Thanks for your feedback Marcus.  A couple of thought inline...

Marcus Denker wrote:
On 02 Feb 2014, at 14:31, [email protected] wrote:

  
For diligence and curiosity leading up to the Pharo3 release, I downloaded build image 30733 (with PharoLauncher)
    
Another wonderful thing is that tests are fine when run individually, but fail when running all tests.
  

It seems that when clicking on the failed test, the test is re-run and that result is debugged - but sometimes the error doesn't occur.  It would be great the context of the error in the original execution was stored so that actual error could be inspected.  Indeed, (to dream) presuming you're working off fresh CI build, it would be cool if using Fuel in one step you send the context of the original error (with CI build meta-info attached) to someone else's PharoLauncher, which automatically downloads the required CI build, and launches with the Fuel file loaded and ready to debug.

We need to think about automatic UI testing… 

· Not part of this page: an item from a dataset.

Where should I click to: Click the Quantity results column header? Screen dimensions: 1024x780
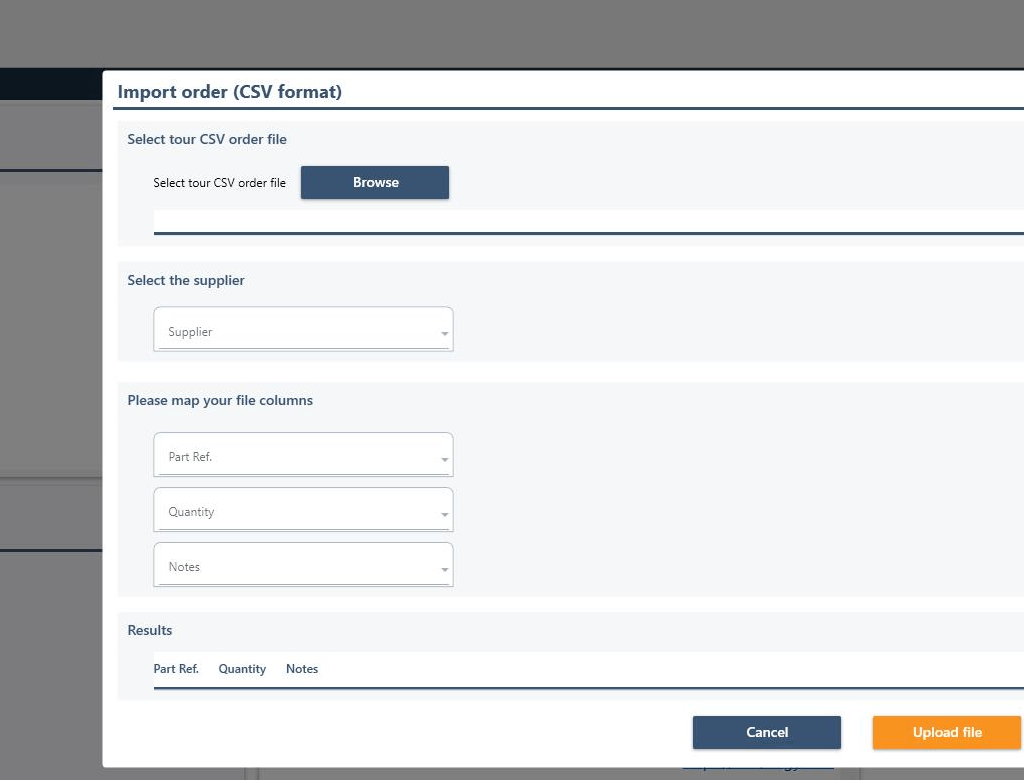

Loading an external package changes *everything*. We do not have a a release criterium that all tests are green after loading external packages.
  

No external packages loaded here. 
btw, What was your OS environment?

3. Assuming Pharo3 will go through a Release Candidate phase, 
    
Normally the idea is that we will just release. In the past we used an elaborate process, but the reality is that nobody looks at release candidates.
You can tell 5 times that the release candidate will be released unchanged and people should check: they will not. They will download
the release, though, and then complain that the “obvious” thing X is not fixed  that that the people who managed the release process did
everything wrong. Because “release” means bug free. By magic.

	
  
I've seen that happening previously.  In trying to understand the reality of this, perhaps...
* "check if this is okay" is an open ended question that doesn't have a deliverable to drive people to action.  How do you know when its time to report success/failure?
* people do download and try it but its only shallow testing
* people only report by exception. 

Perhaps a more defined task such as "Run All Tests" is easier for people to do (single button press) and to report success/failure.  PharoLaucher also makes it easier and quicker to do this.  You don't need to call it a Release Candidate. Just have a specified version that multiple people run in multiple environments.  Of course, that could also open up a can of worms of being hard from your end to dealing every test failure due to other people's environments.  There would need a pragmatic approach about which ones to deal with to stay on schedule with the release date.